Philipp Scheidemann hears about that. As he was the deputy MSPD chairman, he believes that he should put the MSPD at the forefront of the movement and that the authority to interpret the revolution should not be left to the USPD. He therefore does not want the USPD to be the first to declare the republic – and for sure he did not want a socialist republic. Therefore, he unceremoniously steps on a balcony of the Reichstag (parliament) and proclaims the republic.

All this happens without agreement with Friedrich Ebert (the leader of the MSPD), who wanted to leave the choice of the state form to the Constitutional National Assembly.

But now it was out and there was no turn back.

But you still have to realize this:
The MSPD around Friedrich Ebert and Philipp Scheidemann did not want a revolution. They do everything to ensure that the revolution does not turn into violence. And yet it is they who make the revolution. They put down the emperor without him knowing. They make themselves Chancellor. And most importantly, they simply declare the current political system to be over and say that Germany is now a republic.

And all this just to prevent a socialist republic as they had in Russia, what they succeed, because although Karl Liebknecht also exclaims the Republic the same day, we know today that the result is not a Soviet republic but the Weimar Republic.

November 9th is therefore the day on which Germany became a republic. Isn’t that a reason for a national holiday, especially since on November 9th, 1989 was the fall of the Berlin Wall.

Actually it was especially the fall of the Berlin Wall which made the constructors of the German reunification think about making it the national holiday. But they didn’t, because on November 9, two terrible events have happened.

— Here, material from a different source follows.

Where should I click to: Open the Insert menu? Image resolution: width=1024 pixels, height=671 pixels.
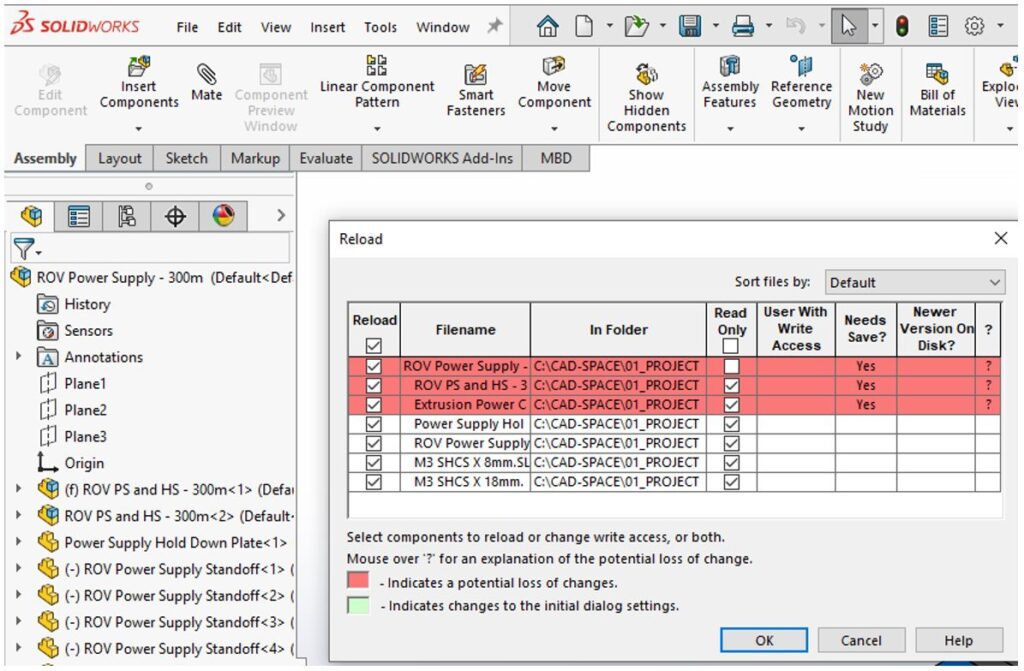pyautogui.click(x=326, y=27)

Good reasons not to make November 9th the National Holiday:

First, on November 9th, 1923, not just coincidentally exactly 5 years after the proclamation of the Republic. On this day, the Hitler Putsch took place, in which the then relatively small NSDAP (Hitler’s party) took the Bavarian state government as hostages and wanted to march to Berlin to overthrow the government there as well. This did not happen, the rebellion was bloodily suppressed in Munich but the Nazis later used the events as a national holiday or better: as a day of mourning.

On the other hand, and that weighs much heavier, was November 9th, 1938 the Kristallnacht. Kristallnacht was the word the Nazis used so in Germany we now call that night “pogrom night”. This night marks the transition from social exclusion to the persecution of the Jews. November 9th, 1938 is the beginning of a development that ended in the Final Solution of the Jewish Question, which means the systematic annihilation of the Jews.

I think that is a very good reason not to make November 9th a national holiday and that is why the constructors of the German reunification decided to make October 3rd to our national holiday – the day of the reunification.